Hope you aren't referring to me. I mentioned that only as an example of how someone may not have had attraction for the person they ended up marrying. My goal was to see if the OP had a pattern where she got bored with her prior BFs, dumped them and moved on. She said she is attracted to nice guys. But my concern at the time was given she has a "feisty" attitude, maybe she liked the nice guys because she could control them. I think it ended up not being the case. Still have no clue why she settled for her previous BF. Also, I'm still a little confused by her terms attracted to and aroused. I don't understand how she could be attracted to her ex BF but never be aroused by him. It's probably just semantics and she's using the phrase "attracted to" to mean she simply thought he was handsome.


----------



## I Notice The Details (Sep 15, 2012)

Plan 9...your avatar clown pic is too crazy! Just saying....


----------



## usmarriedguy (Dec 9, 2013)

I was actually referring to several posters including yours which I felt immediately jumped to the most negative stereotype that women only want to f^#k a-holes.

In this simplistic thinking the problem with the nice guy is never just that he is not so great a lover but that he treats her to well or he is too beta outside of the bedroom which causes her to loose respect for him.

While I suppose it is possible, I do not think that it is reasonable to just jump to that conclusion and I felt it was somewhat offensive.

(I do agree that your avatar looks like a psychopath)


----------



## Big Mama (Mar 24, 2014)

Topsy, we are both in counseling. We started marriage T, then a year into that I told the T about the rape. It took about 6 months to deal with that. Then we got back into marriage T. We work on things separate in our own separate sessions but the content we cover relates to each other. There is still a fear factor for me when it comes to speaking from my heart, since he was so nice as to stomp on it and scare the hell out of me. We have 3 sessions alone and one together to keep us on the same page, and fr her to kinda rate the fear factor on my part. 


Things are improving, slowly, very slowly. I'm not sure we will make it. I not sure I want us to, not sue I don;t want us to either. I have been kinda acclimated to doing what I am told and not thinking on my own. So I kinda don't know much of anything about what I want anymore.

I hope T helps you guys and things work out for you both. All we can do sometimes is fumble in the dark and continue towards the light. It is all we have left, and all we know how to do anymore.


----------



## arbitrator (Feb 13, 2012)

*Duty sex? Do I like it? Absolutely not! Let's examine it from two perspectives.

First the easy one: For example, let's say that I've made a 400 mile road trip to call a game, been on the road all day, drag back home all tucked and worn out from the drive down to the game site and back, had an absolute hellacious game to work, been going non-stop and I'm tired. And it's 2AM when I come dragging in. As I open the front door, wifey greets me and I can tell that she's in a randy mood and her estrogen engines are absolutely primed to pop.
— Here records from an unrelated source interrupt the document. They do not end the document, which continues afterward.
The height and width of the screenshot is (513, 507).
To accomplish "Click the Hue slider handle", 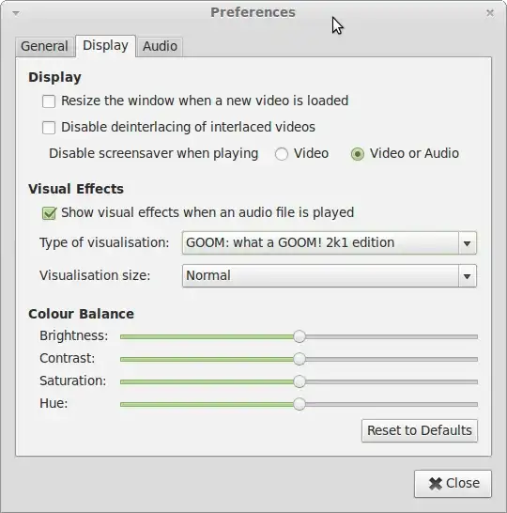I will [x=300, y=404].
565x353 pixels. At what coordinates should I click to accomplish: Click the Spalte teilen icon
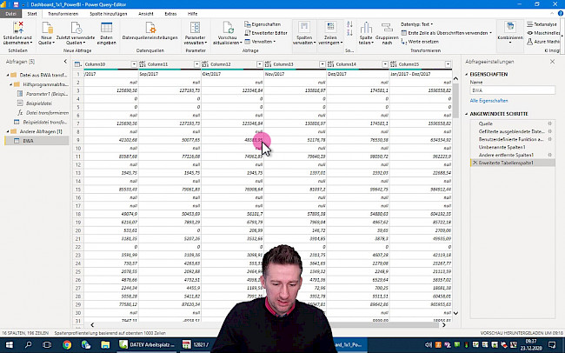point(366,35)
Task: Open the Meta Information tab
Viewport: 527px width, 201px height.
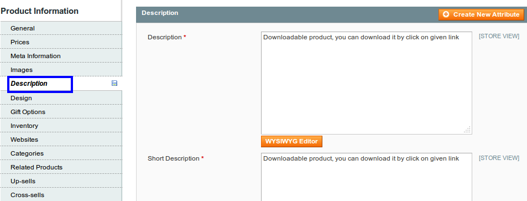Action: point(61,56)
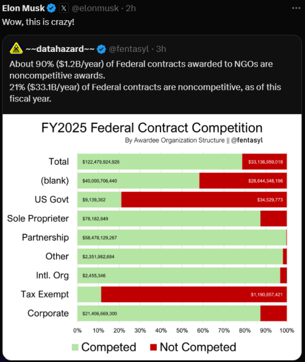
Task: Open the @elonmusk handle link
Action: click(x=95, y=9)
She knocks the officiating/book bags off of my arms, and strips my clothing totally down as clean as a piranha, leads me to the boudoir and attempts to have her way with me

Situation 1: As the male of the species, in about 99% of those moments, provided I've got a normal male heartbeat, I can "force?" myself to literally perform, but as is my custom, I just ravenously want to go to oral city on her first. Enough of that action recharges my batteries to the point that when I finish, I can give her one really good round of hot and sweaty sex largely to the point that when we finish with the "Big O," we're simply laying on sweaty sheets but so damn tired, we cuddle, fall asleep and don't wake up until 10:30 in the AM. Things went so well that it's near fantasy proportions!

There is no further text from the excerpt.